Government policies and advanced technological infrastructure present investment opportunities worth $75bn in Qatar’s cleantech sector by 2030, according to a report by Investment Promotion Agency Qatar (IPA Qatar).
IPA Qatar’s ‘Cleantech Sectoral Study’, which was posted online recently, stated that government initiatives leading to investment avenues include the aim to develop 100% electric vehicles by 2030, the plan to provide and install over 600 charging devices at business warehouses and stations, carbon emissions reduction, and the establishment of the “world’s largest e-bus depot” capacity to accommodate 478 electric buses and equipped with 11,000 solar panel units.
In terms of energy initiatives, the report reiterated QatarEnergy’s launching of its new sustainability strategy, which plans to reduce the carbon intensity of its LNG facilities by 35% by 2030. It also mandates the deployment of Carbon Capture and Storage (CCS) facilities to capture more than 7Mtpa of CO2 in the country.
The report stated that Qatar was the first GCC country to implement a waste-to-energy programme that currently generates over 30MW of electricity from its Domestic Solid Waste Management Centre (DSWMC) at Mesaeeid.

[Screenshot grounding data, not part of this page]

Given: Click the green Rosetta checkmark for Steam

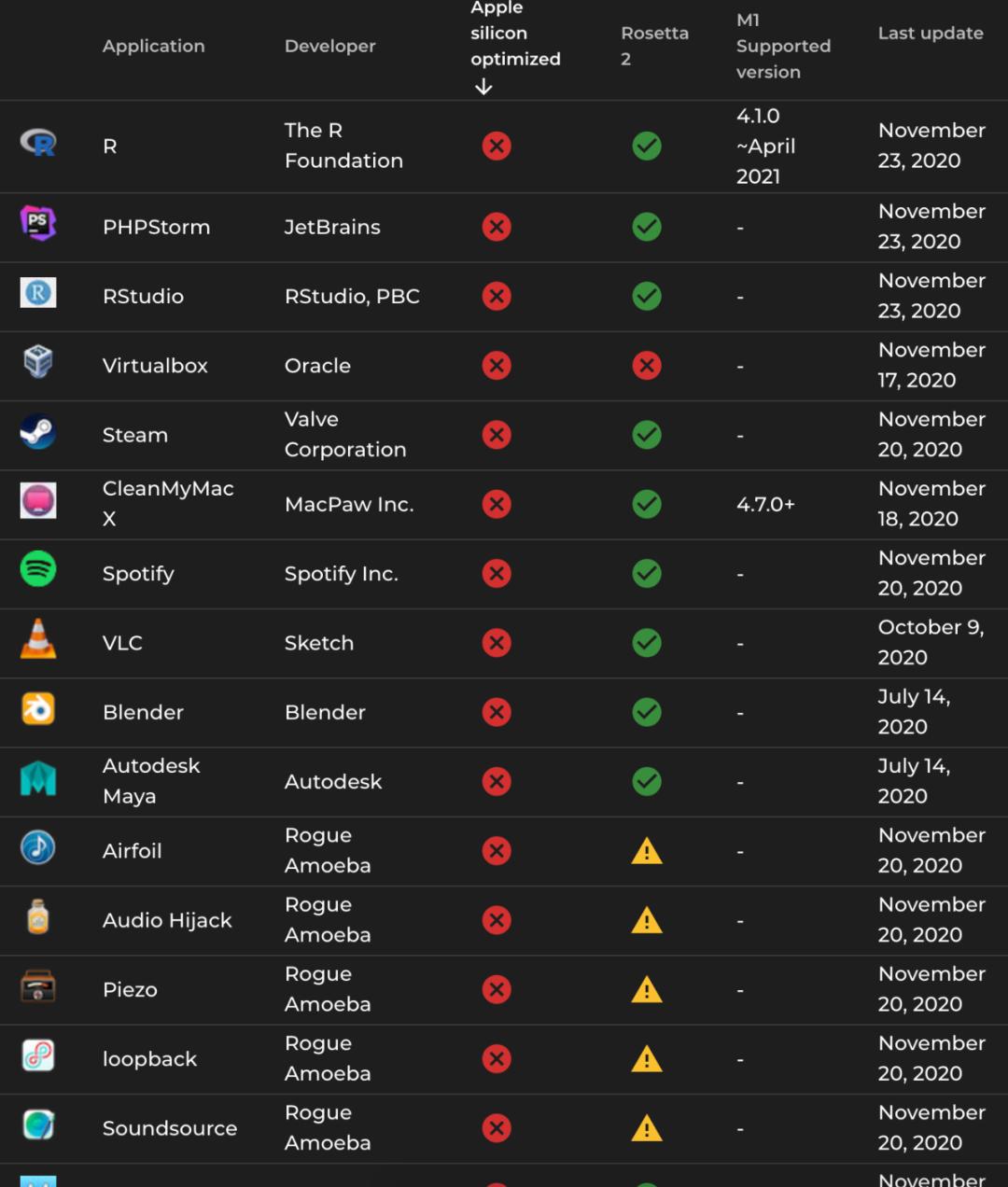Looking at the screenshot, I should click(x=647, y=435).
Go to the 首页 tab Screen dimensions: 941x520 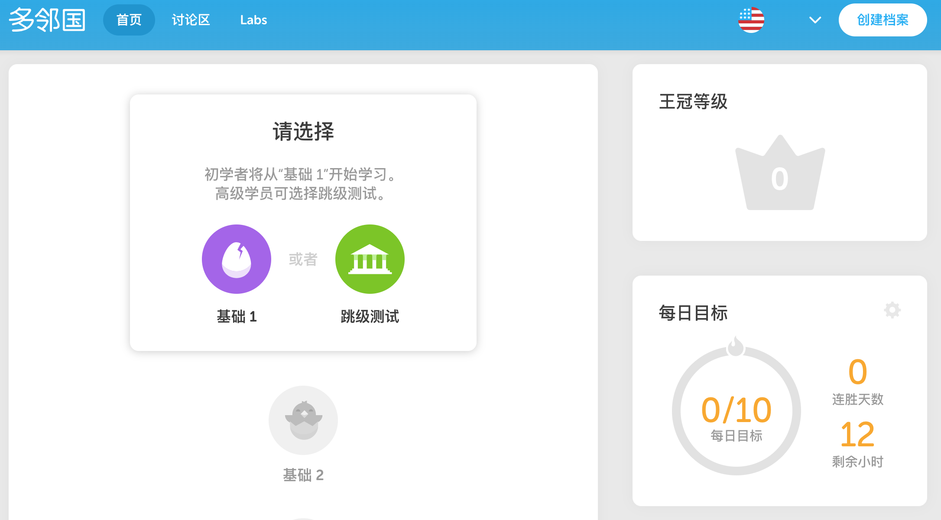click(129, 20)
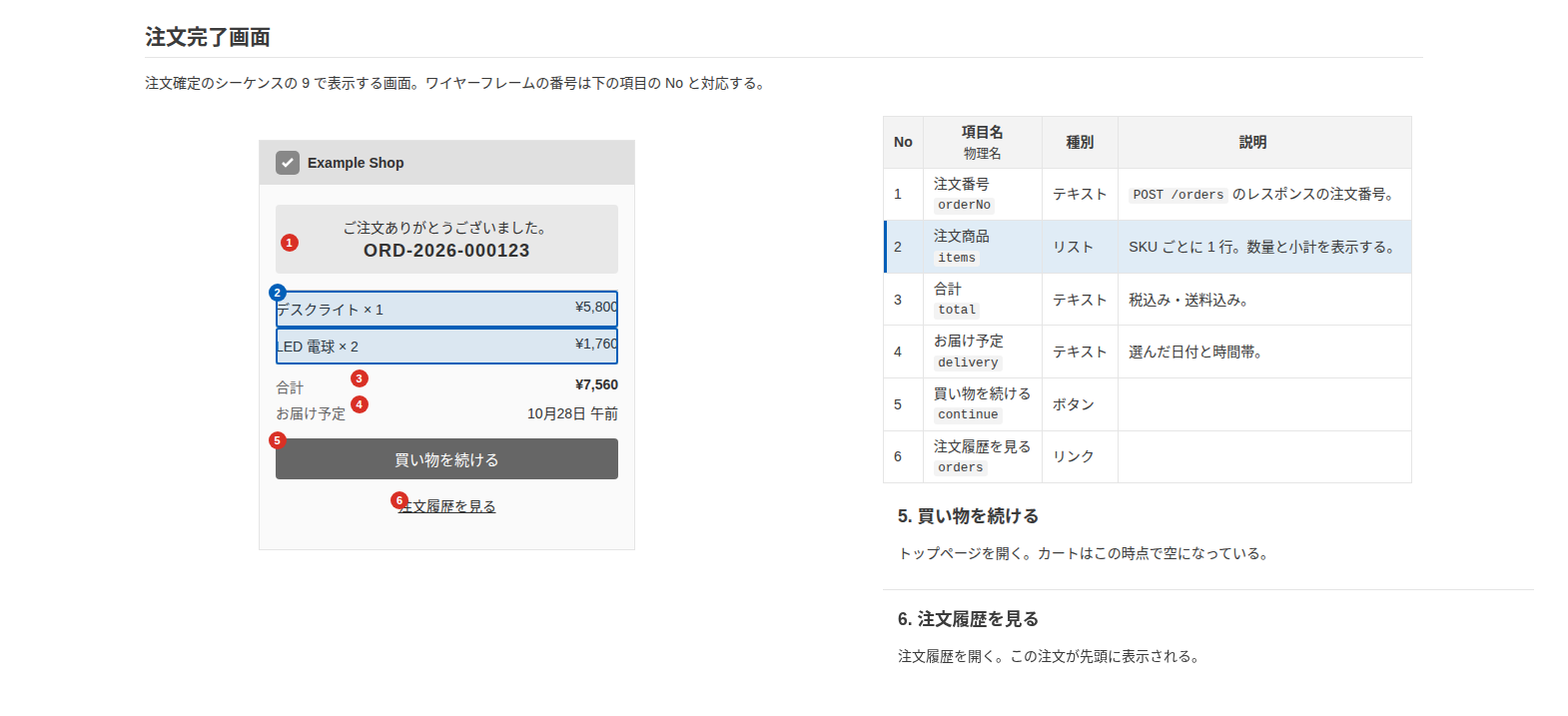Select red marker badge number 1

click(x=290, y=243)
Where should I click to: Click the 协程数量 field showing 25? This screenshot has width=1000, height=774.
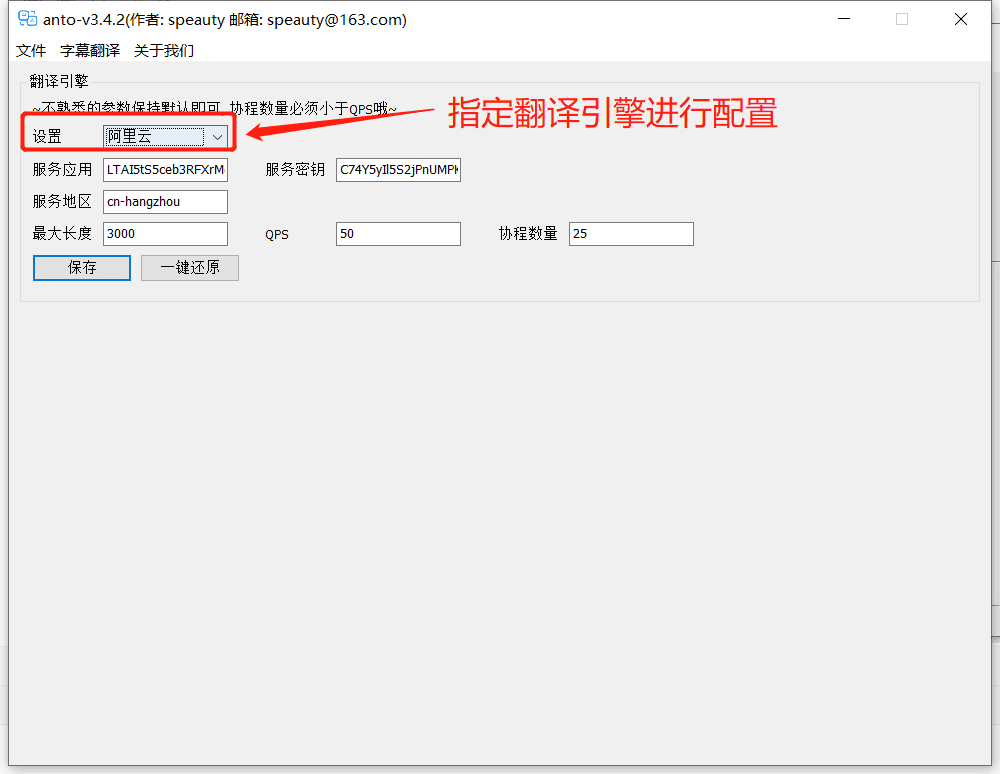pos(631,233)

Qatar received international praise for hosting the first carbon-neutral FIFA World Cup last year.
But the country is also moving towards solar energy adoption and is also utilising renewable resources, stated the report, citing the installation of an 800 megawatt (MW) additional capacity of renewable energy sources that range from gas-based to photovoltaics (PV) and wind power, as well as major solar projects like Al Kharsaah (Siraj solar power plant), and Qatar Solar Technologies’ (QSTec) aim to develop a $1bn polysilicon production facility.
The report noted that Qatar’s cleantech value chain is “incredibly dynamic” and integrated with several players across technology development, manufacturing, distribution and project development, and services.
Qatar’s thriving technology sector is critical to the growth of cleantech in the region, according to the report, citing technological infrastructure and extensive R&D, robust support systems, enablers, and skilled talent.
The report pointed out that successful national strategies and sustainability are poised to drive cleantech growth in the Mena region. It stated that tech-based agricultural practices in the Mena have revolutionised agri-food sector investments.
Exposure to sunlight also plays a significant role in pushing cleantech sector growth. The region receives between 22% and 26% of all solar energy striking the earth, which enhances the potential for a vibrant renewable energy sector, stated the report, citing World Bank estimates. Also, solar installed capacity in Mena is expected to increase by almost 40GW by 2025, it stated.
The GCC has the fastest-growing renewable energy sector reaching $25bn in 2022, and by 2030, GCC countries aim to reduce oil consumption by 23%, creating more than 220,000 jobs in the region’s renewable energy sector. Gulf national oil companies can have an early-mover advantage in green hydrogen production and export, potentially bringing in $200bn in revenue by 2050, the report added.